▶ **RECORD SET**:

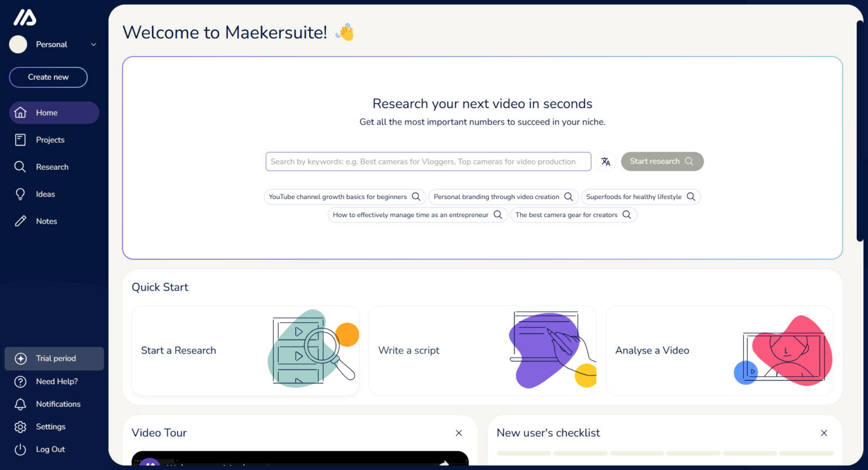Click the translate language icon
The height and width of the screenshot is (470, 868).
(606, 161)
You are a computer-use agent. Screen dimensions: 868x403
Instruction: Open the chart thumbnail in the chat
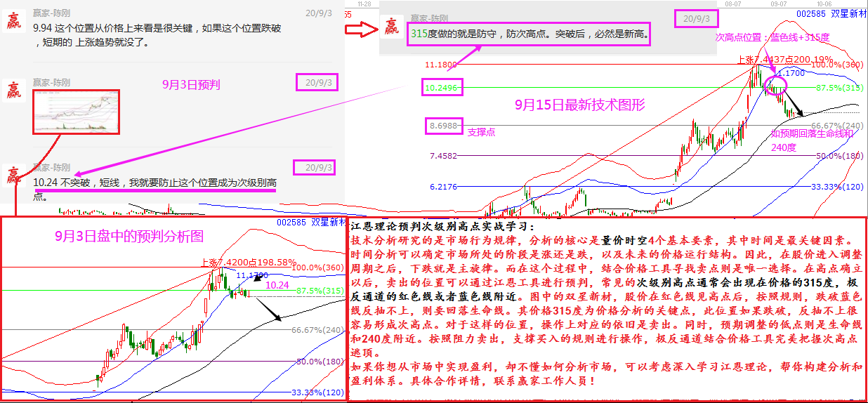tap(77, 112)
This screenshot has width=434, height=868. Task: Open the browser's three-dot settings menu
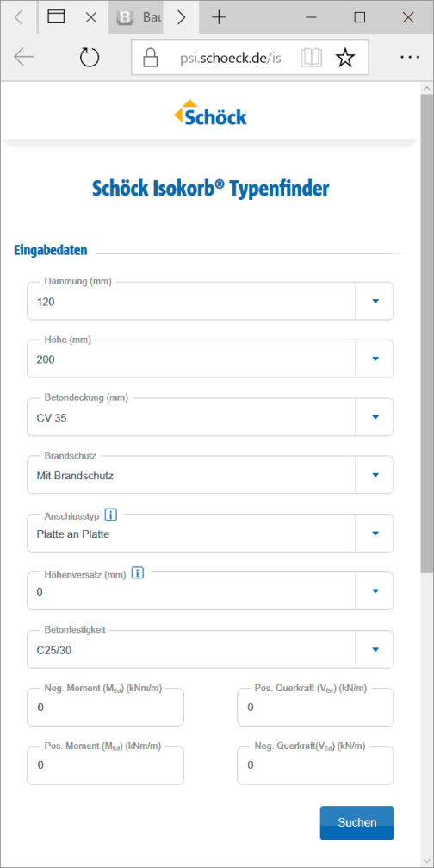point(410,57)
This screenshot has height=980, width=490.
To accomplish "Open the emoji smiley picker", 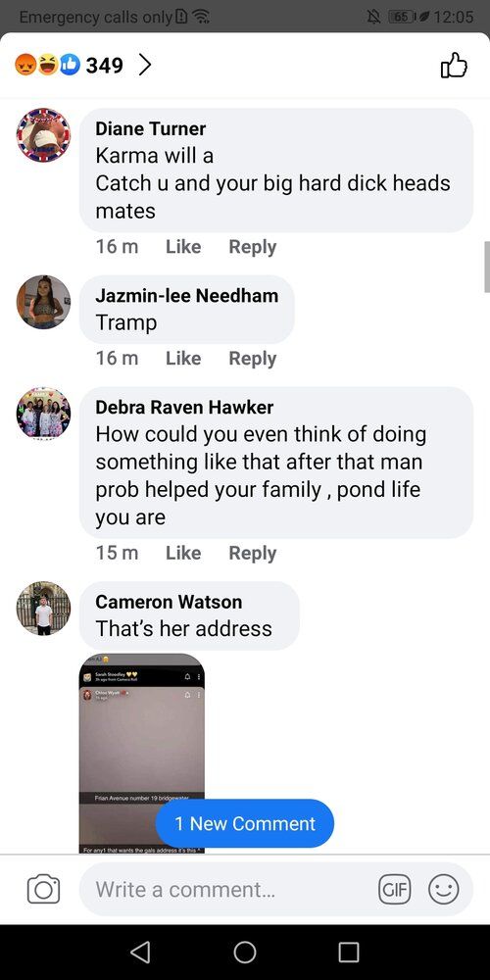I will point(444,889).
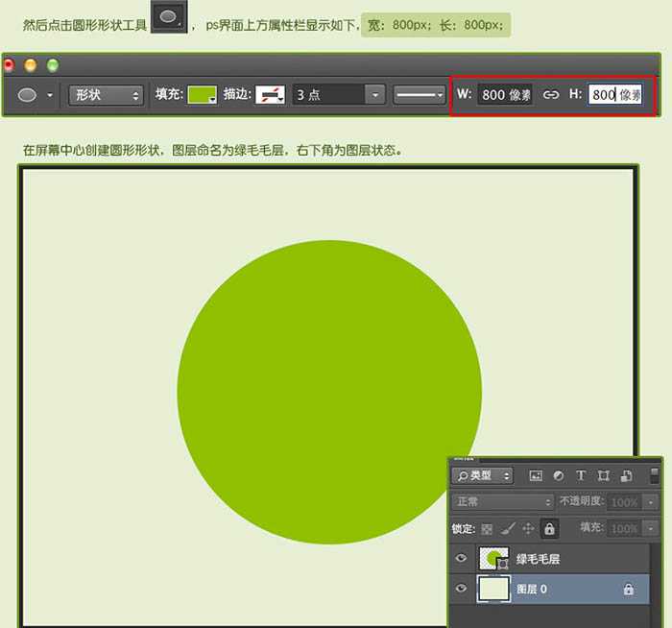Expand the stroke width 3 点 dropdown
The width and height of the screenshot is (672, 628).
[x=375, y=95]
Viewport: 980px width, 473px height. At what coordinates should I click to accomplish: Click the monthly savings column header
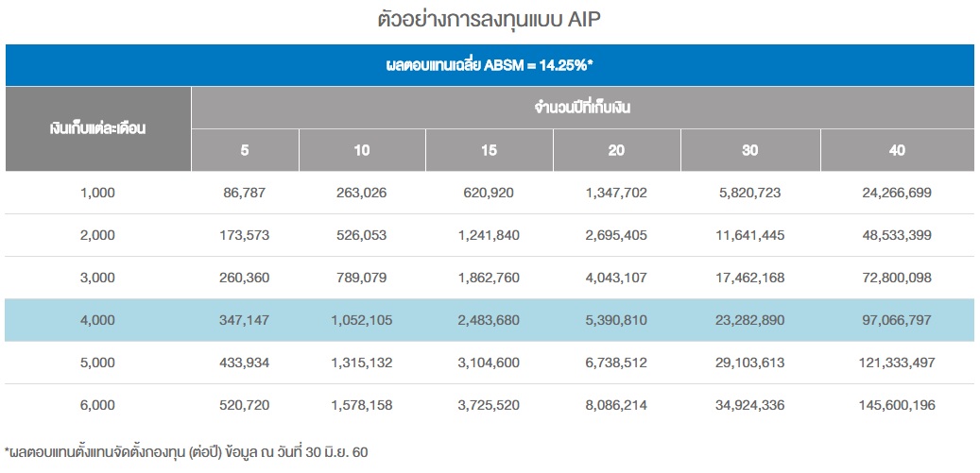click(x=98, y=129)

▶ **ASSIGNMENT**:
Above are some records. Reproduce the lines from the one with "This screenshot has width=434, height=868." down to the one with "This screenshot has height=980, width=490.", keeping both, and leave every picture out.

▶ **RESPONSE**:
This screenshot has width=434, height=868. Task: Open the browser's three-dot settings menu
point(410,57)
This screenshot has height=980, width=490.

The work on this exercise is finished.